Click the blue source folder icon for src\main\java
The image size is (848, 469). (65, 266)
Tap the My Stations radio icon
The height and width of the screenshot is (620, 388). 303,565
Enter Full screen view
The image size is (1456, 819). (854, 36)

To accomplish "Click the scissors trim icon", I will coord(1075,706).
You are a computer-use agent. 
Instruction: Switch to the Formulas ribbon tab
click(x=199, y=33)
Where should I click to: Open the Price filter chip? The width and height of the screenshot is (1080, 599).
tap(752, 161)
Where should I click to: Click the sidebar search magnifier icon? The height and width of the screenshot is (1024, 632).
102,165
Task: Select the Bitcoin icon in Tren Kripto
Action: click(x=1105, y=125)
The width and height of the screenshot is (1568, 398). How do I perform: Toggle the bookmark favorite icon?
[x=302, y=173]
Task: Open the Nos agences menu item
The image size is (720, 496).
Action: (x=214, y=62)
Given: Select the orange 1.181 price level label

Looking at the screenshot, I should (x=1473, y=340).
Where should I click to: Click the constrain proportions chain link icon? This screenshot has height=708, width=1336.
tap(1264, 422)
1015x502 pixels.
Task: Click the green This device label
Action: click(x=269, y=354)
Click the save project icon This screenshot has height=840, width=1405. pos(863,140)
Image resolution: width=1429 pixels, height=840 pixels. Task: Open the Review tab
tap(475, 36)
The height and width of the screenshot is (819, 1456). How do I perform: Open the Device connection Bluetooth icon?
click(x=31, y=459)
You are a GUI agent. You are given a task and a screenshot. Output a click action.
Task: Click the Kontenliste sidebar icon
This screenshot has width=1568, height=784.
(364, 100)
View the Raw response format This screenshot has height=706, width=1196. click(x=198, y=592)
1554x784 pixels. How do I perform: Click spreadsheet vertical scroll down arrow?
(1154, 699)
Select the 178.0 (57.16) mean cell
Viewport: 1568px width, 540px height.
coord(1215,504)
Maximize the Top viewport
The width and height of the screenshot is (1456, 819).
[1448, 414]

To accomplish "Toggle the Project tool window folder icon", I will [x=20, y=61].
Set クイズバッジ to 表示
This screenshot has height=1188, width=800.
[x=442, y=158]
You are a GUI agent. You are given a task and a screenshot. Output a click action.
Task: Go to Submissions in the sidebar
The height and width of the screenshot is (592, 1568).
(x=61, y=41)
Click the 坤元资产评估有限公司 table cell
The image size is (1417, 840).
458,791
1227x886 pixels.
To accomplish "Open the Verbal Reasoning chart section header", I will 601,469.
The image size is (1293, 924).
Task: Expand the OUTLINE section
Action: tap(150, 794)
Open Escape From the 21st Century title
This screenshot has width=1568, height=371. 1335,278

____

* **Required work**: Output these lines as a numbered list, leaving out the blank lines.

* **Solved exercise**:
1. Click the blue source folder icon for src\main\java
2. The image size is (848, 469). (65, 266)
3. Tap the My Stations radio icon
4. The height and width of the screenshot is (620, 388). 303,565
5. Enter Full screen view
6. The image size is (1456, 819). (854, 36)
7. To accomplish "Click the scissors trim icon", I will coord(1075,706).
8. You are a computer-use agent. 
9. Instruction: Switch to the Formulas ribbon tab
10. click(x=199, y=33)
11. Where should I click to: Open the Price filter chip? The width and height of the screenshot is (1080, 599).
12. tap(752, 161)
13. Where should I click to: Click the sidebar search magnifier icon? The height and width of the screenshot is (1024, 632).
14. 102,165
15. Task: Select the Bitcoin icon in Tren Kripto
16. Action: click(x=1105, y=125)
17. The width and height of the screenshot is (1568, 398). How do I perform: Toggle the bookmark favorite icon?
18. [x=302, y=173]
19. Task: Open the Nos agences menu item
20. The image size is (720, 496).
21. Action: (x=214, y=62)
22. Given: Select the orange 1.181 price level label
23. Looking at the screenshot, I should (x=1473, y=340).
24. Where should I click to: Click the constrain proportions chain link icon? This screenshot has height=708, width=1336.
25. tap(1264, 422)
26. 1015x502 pixels.
27. Task: Click the green This device label
28. Action: click(x=269, y=354)
29. Click the save project icon This screenshot has height=840, width=1405. pos(863,140)
30. Image resolution: width=1429 pixels, height=840 pixels. Task: Open the Review tab
31. tap(475, 36)
32. The height and width of the screenshot is (819, 1456). How do I perform: Open the Device connection Bluetooth icon?
33. click(x=31, y=459)
34. You are a GUI agent. You are given a task and a screenshot. Output a click action.
35. Task: Click the Kontenliste sidebar icon
36. This screenshot has width=1568, height=784.
37. (364, 100)
38. View the Raw response format This screenshot has height=706, width=1196. click(x=198, y=592)
39. 1554x784 pixels. How do I perform: Click spreadsheet vertical scroll down arrow?
40. (1154, 699)
41. Select the 178.0 (57.16) mean cell
42. Viewport: 1568px width, 540px height.
43. coord(1215,504)
44. Maximize the Top viewport
45. The width and height of the screenshot is (1456, 819).
46. [1448, 414]
47. To accomplish "Toggle the Project tool window folder icon", I will [x=20, y=61].
48. Set クイズバッジ to 表示
49. This screenshot has height=1188, width=800.
50. [x=442, y=158]
51. You are a GUI agent. You are given a task and a screenshot. Output a click action.
52. Task: Go to Submissions in the sidebar
53. The height and width of the screenshot is (592, 1568).
54. (x=61, y=41)
55. Click the 坤元资产评估有限公司 table cell
56. The image size is (1417, 840).
57. 458,791
58. 1227x886 pixels.
59. To accomplish "Open the Verbal Reasoning chart section header", I will 601,469.
60. The image size is (1293, 924).
61. Task: Expand the OUTLINE section
62. Action: tap(150, 794)
63. Open Escape From the 21st Century title
64. This screenshot has width=1568, height=371. 1335,278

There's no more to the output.